*TASK REQUIREMENTS*:
The copy must match the data below line for line and contain no images.
↓
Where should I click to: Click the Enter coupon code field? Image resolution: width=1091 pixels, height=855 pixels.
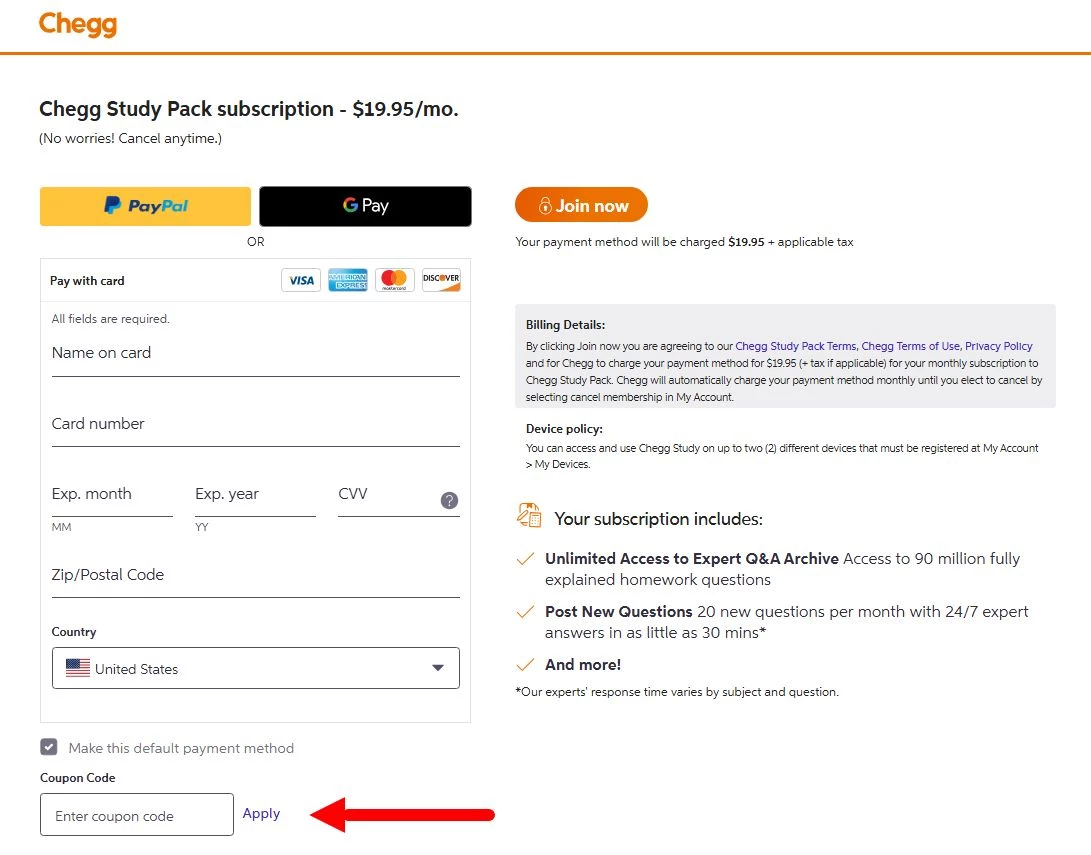(136, 815)
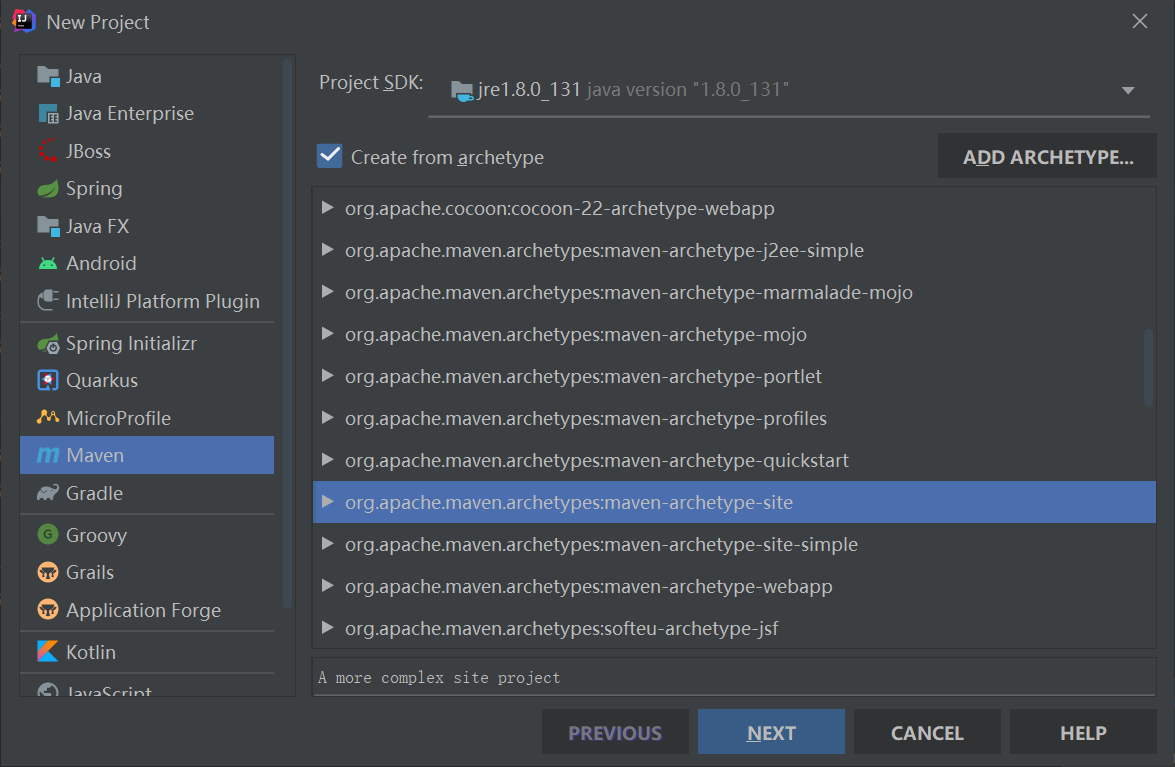1175x767 pixels.
Task: Select the Spring leaf icon
Action: click(x=48, y=189)
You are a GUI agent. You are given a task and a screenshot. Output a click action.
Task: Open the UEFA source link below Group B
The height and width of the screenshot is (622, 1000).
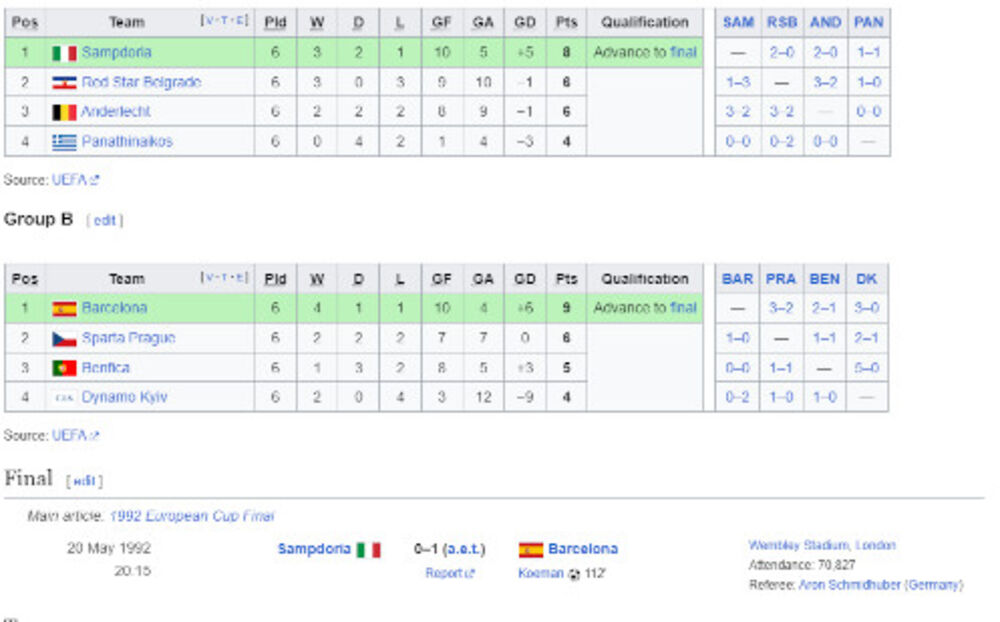tap(68, 435)
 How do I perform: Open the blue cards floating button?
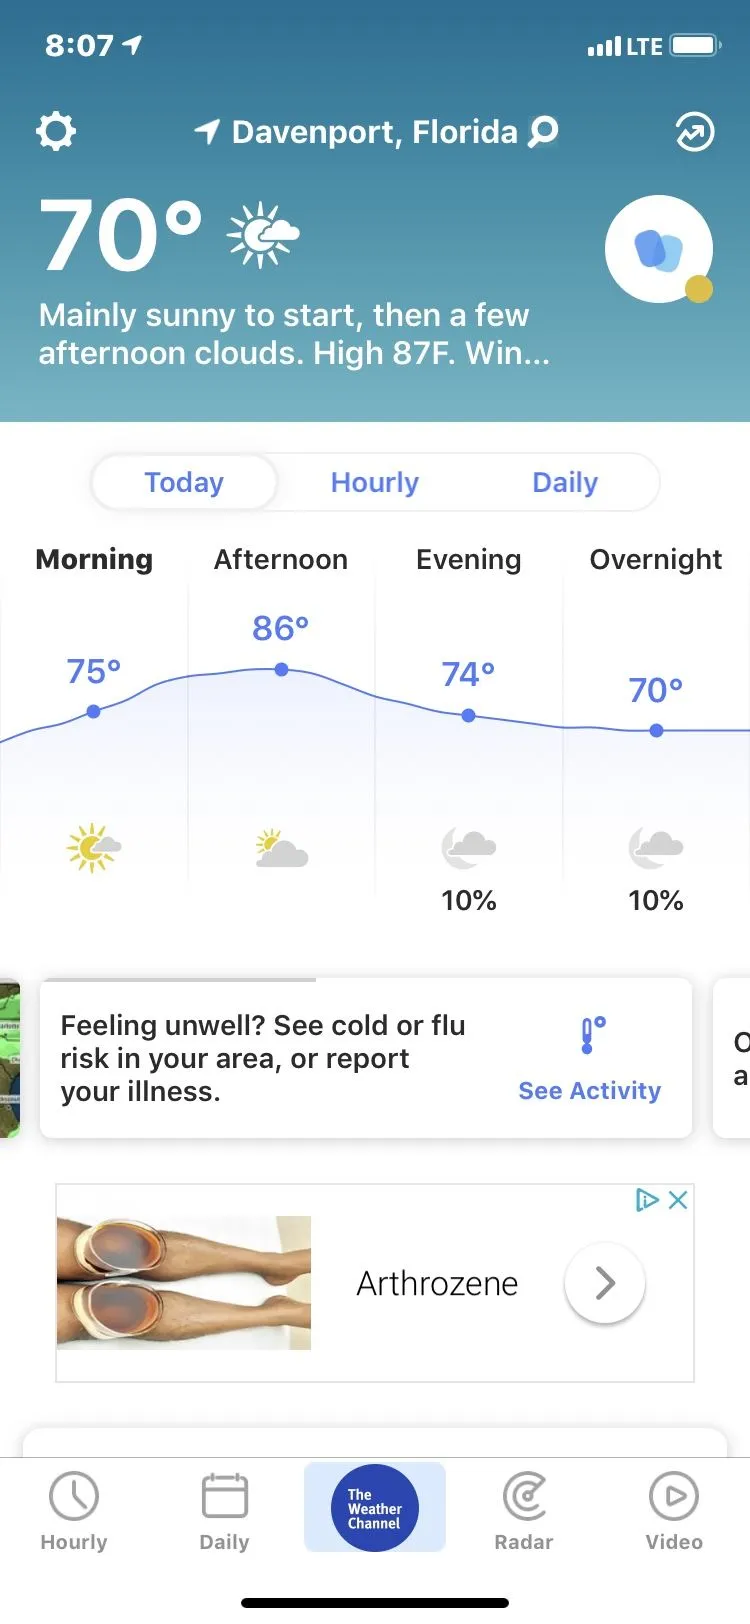[x=658, y=249]
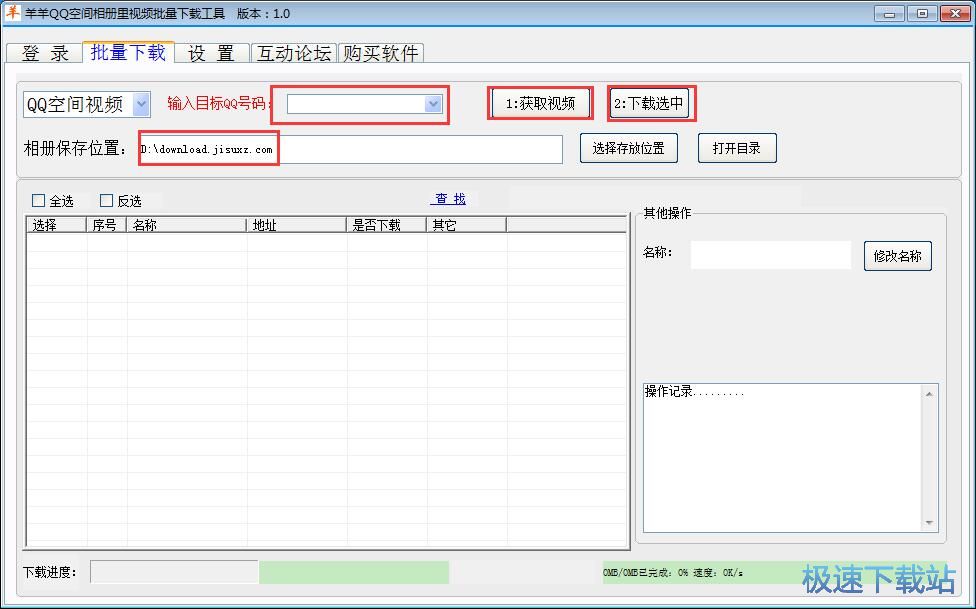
↑
*ANSWER TO THIS PROBLEM*:
Where should I click to: Click the Enter coupon code field? Image resolution: width=1091 pixels, height=855 pixels.
(136, 815)
1175x767 pixels.
Task: Select the Spring leaf icon
Action: click(x=48, y=189)
You are a GUI agent. You are given a task and a screenshot. Output a click action.
Task: Open the UEFA source link below Group B
The height and width of the screenshot is (622, 1000).
tap(68, 435)
 How do I perform: Open the blue cards floating button?
[x=658, y=249]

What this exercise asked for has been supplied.